In that manuscript, I really wanted to explore my relationship to technology, but that book was not supposed to be about technology, but about other things. I did not—I could not—see this then, and only realize this now as I return to a section of this final diary entry:
I’m struggling because technology is the major thread tying all of my chapters together, whether I’m here in the Bay Area, in Montreal, in Bangkok, or anywhere else, or whether I’m 17, 21, 24, or 27. At some points in my life, technology—which encompasses all kinds of things, from an iPod to a washing machine, or from a turntable to the English alphabet—has been a positive force in my life. In other parts, it has been negative. I keep going back and forth and am trying to figure out what my “stance” is, so to speak, but each experience makes the presence of technology more ambiguous as I write and recall more experiences from my past. And, looking at how the younger generations deal with the influx of these tools, as I keep observing in my classrooms more and more, I wonder if, in the long run, these advanced resources available to our culture are truly beneficial or not. I feel almost sorry for these kids because they were born into this Internet and tech age. This is the only kind of life and pace that they know, while I think we were and are the last generation conscious of a division and difference between two drastically distinct worlds, and have the ability to choose what we would like to adopt, and what we don’t.
That makes me cringe, and I thought to edit out some of it. But I’ve left it alone. A part of me is bothered by these abandoned digital spaces, floating about with detailed, unfiltered records of my past selves. Of my curiosity, of my naïveté, of my growth. But these frozen spaces, and this online diary in particular, are rich personal archives. It’s wonderful to be able to revisit a moment where I was on to something, and to catch a glimpse of my future interests.

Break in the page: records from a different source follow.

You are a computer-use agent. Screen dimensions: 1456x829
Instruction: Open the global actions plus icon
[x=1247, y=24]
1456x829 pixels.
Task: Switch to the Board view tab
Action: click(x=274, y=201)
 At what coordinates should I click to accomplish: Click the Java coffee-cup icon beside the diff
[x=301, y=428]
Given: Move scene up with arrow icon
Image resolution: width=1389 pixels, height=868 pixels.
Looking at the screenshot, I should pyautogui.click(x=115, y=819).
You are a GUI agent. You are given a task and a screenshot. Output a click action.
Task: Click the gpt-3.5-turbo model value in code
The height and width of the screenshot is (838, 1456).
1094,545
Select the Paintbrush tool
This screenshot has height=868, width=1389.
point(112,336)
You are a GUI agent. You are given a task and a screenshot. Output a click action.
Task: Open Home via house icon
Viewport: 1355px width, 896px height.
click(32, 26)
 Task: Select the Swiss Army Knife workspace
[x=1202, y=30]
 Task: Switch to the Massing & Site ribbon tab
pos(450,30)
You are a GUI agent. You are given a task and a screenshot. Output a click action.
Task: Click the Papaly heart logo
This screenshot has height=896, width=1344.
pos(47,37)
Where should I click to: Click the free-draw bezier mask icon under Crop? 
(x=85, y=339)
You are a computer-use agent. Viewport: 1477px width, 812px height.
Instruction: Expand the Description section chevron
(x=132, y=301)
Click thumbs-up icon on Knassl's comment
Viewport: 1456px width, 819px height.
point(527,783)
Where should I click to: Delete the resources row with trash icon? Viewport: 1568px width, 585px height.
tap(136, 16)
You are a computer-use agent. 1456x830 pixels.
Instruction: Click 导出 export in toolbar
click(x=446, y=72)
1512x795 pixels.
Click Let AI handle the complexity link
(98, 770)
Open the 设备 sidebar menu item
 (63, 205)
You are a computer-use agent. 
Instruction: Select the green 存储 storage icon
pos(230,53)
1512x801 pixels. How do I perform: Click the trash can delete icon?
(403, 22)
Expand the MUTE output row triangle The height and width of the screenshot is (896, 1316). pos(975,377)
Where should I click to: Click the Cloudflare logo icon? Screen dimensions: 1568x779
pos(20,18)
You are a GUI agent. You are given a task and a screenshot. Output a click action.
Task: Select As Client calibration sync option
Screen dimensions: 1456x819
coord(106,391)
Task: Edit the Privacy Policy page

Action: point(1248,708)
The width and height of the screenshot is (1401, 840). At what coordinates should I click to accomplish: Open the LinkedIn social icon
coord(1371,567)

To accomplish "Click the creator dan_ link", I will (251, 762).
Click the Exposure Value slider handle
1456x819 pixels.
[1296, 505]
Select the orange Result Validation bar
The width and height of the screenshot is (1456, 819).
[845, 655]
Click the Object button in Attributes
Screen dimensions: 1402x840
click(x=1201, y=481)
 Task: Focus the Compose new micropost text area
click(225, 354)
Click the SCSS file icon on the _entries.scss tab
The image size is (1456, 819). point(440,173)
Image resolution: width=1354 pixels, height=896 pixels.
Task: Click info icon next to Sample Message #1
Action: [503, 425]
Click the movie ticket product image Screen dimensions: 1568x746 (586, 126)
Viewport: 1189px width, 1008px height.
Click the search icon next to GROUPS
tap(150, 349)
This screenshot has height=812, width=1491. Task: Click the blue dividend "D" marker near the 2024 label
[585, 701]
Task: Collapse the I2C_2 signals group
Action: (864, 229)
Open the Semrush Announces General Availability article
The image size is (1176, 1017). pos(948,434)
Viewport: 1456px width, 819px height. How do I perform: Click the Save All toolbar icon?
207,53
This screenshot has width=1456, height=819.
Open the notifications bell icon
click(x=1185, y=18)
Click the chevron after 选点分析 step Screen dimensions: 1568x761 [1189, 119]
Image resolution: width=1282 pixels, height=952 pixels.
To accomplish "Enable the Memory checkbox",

Yet it’s trendy to forget: to (try to) erase one’s traces online, or to use apps that simulate the act of forgetting, like Snapchat, which allows you to control the lifespan of an image. I now wonder if it is unnatural to return to and remember such detailed moments of my past, and am also reminded of a Kernel piece on digital memory that describes how it is much easier today to remember than to forget—how we have GMail archives we can search to conjure up conversations we have forgotten, and Facebook Timeline to sift for dates and events and birthdays we wouldn’t normally recall.
Yet rereading these online entries isn’t any different from, say, sifting through my hardbound journals, right?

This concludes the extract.